Historic Map Works was formed to create a historic digital map database of North America and the world, and it claims to draw on the largest physical collection of American property atlases.

Adding to its own own atlas collections, the Maine company has also incorporated scans of antique map collections from the Osher Map Library and Smith Center for Cartographic Education (University of Southern Maine). Combining the collections provides data covering several centuries.

Included maps come from US property atlases, antiquarian, nautical, birds-eye views, special collections (celestial, portraits and more), directories and other text documents. Currently, there are more than 1,181,308 individual images. For more information on the maps, click here.

You can also find 4,623 antiquarian international maps from 1,433 atlases. click here for a list of maps by country.

There are two ways to access Historic Map Works. Individual subscribers can view it here, while the Library Edition is distributed by ProQuest to public libraries and universities.

If you are a member (registration is free), view images in limited formats, but you must have credits deposited to your account to download a PDF, JPG, rotate, crop or print images. Enhanced access is via credits (credit card/PayPal) for pay-by-visit or via subscription ($29.99 per month for limited premium features; $249.99 for an annual subscription for full premium features, including built in credits for specific functions).

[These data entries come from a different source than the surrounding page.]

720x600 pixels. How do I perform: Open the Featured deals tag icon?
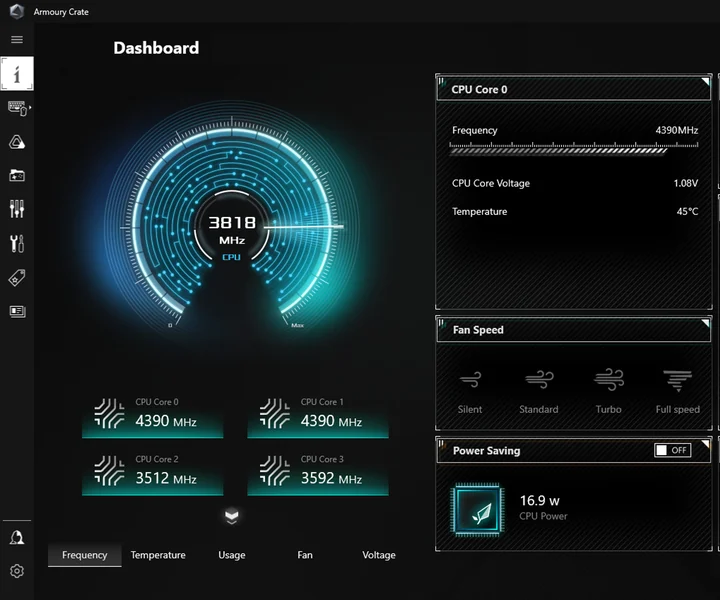(17, 278)
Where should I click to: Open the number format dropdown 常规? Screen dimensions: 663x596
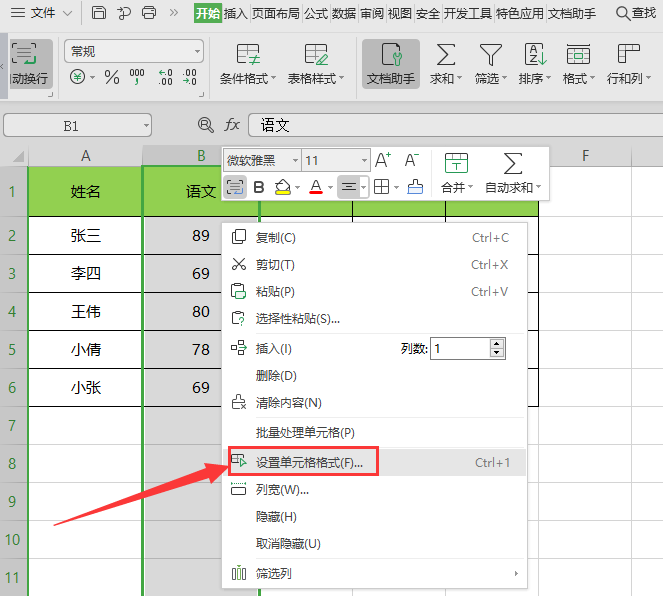pos(134,50)
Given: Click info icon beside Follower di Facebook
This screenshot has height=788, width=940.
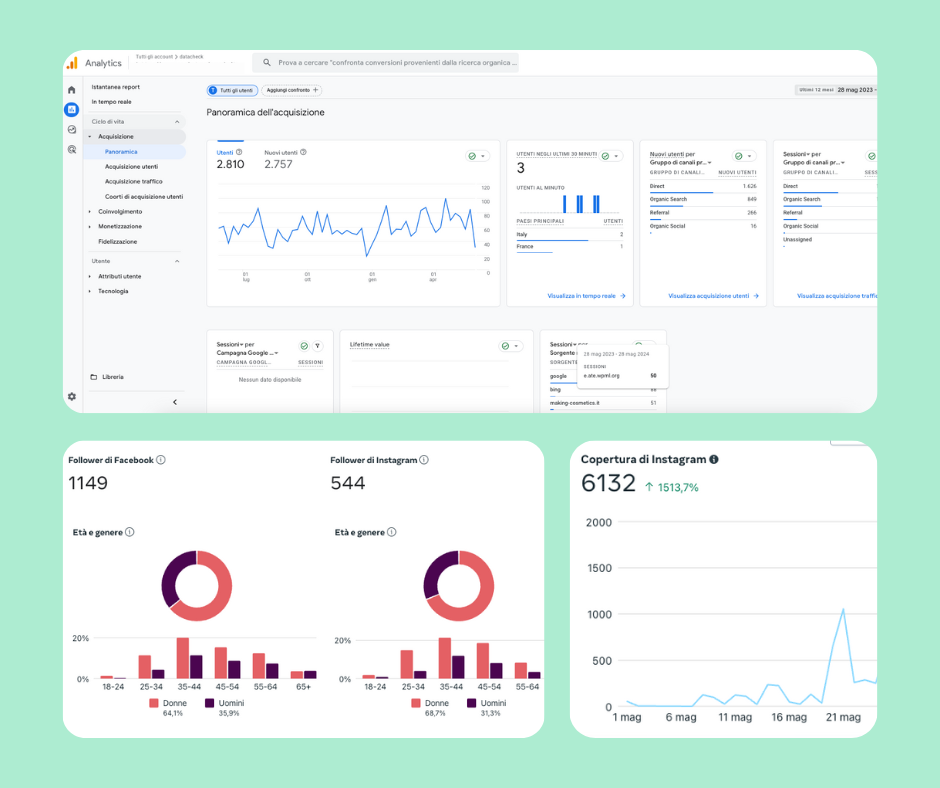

I found it to be a rather confusing system, although the annual subscription seems to offer the best deal. it is still rather expensive if you are looking for maps, for example, covering only one country. If your public library has the ProQuest Library Edition, that's a much better way to access these resources.

According to the site, members can track ancestors to their homes; see the roads they traveled, and the names of their neighbors. Multiple layers allow members to see an area change over time, and the site's Geocode feature allows comparison of historical and modern maps.

Maps are scanned at high-resolution, uploaded and cataloged for viewing, and geocoded to allow address searches on a modern map. Linking historic images with such data allows researchers to search by modern day address or coordinates. Viewers can also browse by geographic location, keywords, town names, mapmakers or by year.

The company also offers archival prints of the maps and giftware, so think gifts.